▸ JOB:
Substitute "club crest" for "club badge" in the data, starting at the line containing "How do I perform: Click the Temperature" and ending with the last line of the data, and repeat those lines with nothing else changed.

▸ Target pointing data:
━━━━━━━━━━━━━━━━━━━━━━━━━━━━━━
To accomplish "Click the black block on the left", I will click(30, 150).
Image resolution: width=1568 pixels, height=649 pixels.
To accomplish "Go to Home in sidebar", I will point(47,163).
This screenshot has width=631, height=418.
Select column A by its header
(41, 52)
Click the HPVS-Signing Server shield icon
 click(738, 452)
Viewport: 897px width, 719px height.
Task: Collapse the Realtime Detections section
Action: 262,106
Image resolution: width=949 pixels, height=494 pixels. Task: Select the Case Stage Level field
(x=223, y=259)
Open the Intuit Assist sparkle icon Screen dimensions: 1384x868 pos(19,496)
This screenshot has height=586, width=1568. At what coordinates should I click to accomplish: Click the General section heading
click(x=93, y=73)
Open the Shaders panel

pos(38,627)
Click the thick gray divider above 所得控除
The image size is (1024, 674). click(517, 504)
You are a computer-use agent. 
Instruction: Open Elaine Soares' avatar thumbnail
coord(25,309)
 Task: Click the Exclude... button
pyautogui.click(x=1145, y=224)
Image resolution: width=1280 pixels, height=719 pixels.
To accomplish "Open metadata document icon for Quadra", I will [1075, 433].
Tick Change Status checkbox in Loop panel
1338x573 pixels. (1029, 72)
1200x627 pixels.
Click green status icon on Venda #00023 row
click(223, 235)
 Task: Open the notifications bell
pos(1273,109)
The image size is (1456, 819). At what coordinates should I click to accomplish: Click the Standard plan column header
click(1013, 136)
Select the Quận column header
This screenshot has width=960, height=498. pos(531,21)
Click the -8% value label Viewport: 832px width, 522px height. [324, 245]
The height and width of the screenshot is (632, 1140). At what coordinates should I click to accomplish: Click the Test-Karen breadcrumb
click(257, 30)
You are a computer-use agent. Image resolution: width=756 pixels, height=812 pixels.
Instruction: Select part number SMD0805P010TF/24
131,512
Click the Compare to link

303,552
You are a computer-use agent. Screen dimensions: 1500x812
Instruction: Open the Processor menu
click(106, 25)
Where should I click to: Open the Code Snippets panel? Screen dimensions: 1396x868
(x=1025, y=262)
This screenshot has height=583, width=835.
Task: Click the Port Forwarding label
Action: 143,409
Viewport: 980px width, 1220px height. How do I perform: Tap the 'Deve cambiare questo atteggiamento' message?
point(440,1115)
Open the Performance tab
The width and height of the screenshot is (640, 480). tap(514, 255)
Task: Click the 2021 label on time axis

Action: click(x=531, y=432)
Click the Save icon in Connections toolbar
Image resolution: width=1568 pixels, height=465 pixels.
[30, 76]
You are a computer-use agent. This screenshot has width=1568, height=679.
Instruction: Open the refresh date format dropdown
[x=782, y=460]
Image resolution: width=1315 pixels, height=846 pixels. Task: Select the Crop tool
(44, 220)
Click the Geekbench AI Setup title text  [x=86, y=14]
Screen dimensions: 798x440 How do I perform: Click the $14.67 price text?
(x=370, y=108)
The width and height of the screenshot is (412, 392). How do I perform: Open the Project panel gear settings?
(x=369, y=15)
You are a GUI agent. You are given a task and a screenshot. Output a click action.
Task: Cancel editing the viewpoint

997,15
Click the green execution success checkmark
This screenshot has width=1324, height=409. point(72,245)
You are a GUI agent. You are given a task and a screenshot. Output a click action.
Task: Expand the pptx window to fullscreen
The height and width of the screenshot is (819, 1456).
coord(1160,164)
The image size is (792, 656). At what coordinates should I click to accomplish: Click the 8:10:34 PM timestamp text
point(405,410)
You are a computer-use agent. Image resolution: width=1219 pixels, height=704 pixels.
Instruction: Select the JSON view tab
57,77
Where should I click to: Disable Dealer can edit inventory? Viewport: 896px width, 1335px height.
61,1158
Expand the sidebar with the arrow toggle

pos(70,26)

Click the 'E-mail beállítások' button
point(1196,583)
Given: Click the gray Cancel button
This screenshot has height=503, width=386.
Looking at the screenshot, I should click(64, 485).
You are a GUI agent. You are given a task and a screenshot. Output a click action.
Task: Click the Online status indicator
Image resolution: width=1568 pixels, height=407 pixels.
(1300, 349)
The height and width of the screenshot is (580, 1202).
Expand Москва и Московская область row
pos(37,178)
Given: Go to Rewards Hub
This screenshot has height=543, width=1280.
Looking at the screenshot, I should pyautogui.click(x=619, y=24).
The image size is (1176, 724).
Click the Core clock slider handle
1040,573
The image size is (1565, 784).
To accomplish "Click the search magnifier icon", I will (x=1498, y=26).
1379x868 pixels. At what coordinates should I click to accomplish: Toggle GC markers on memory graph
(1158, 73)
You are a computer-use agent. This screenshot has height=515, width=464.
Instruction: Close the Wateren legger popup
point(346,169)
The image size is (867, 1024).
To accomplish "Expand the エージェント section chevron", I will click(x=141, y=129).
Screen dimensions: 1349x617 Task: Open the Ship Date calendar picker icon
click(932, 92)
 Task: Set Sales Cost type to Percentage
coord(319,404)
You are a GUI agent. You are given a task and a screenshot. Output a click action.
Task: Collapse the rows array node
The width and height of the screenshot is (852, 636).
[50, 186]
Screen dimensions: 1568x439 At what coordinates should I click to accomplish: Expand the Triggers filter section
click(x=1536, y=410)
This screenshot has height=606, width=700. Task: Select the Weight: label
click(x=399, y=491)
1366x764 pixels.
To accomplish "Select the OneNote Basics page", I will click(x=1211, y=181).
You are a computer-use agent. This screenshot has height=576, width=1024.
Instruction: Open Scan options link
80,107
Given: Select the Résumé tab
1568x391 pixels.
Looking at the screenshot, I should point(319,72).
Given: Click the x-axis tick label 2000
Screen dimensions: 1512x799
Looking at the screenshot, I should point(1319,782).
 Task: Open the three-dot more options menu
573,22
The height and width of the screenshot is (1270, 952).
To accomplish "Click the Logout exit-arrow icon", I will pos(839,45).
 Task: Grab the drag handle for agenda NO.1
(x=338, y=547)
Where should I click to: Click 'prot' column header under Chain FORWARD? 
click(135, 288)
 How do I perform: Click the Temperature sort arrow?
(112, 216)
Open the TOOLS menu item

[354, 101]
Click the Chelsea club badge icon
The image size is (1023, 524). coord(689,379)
━━━━━━━━━━━━━━━━━━━━━━━━━━━━━━
▸ WRITTEN ANSWER:
 How do I perform: Click the Temperature sort arrow?
(112, 216)
Open the TOOLS menu item

[354, 101]
Click the Chelsea club crest icon
The image size is (1023, 524). coord(689,379)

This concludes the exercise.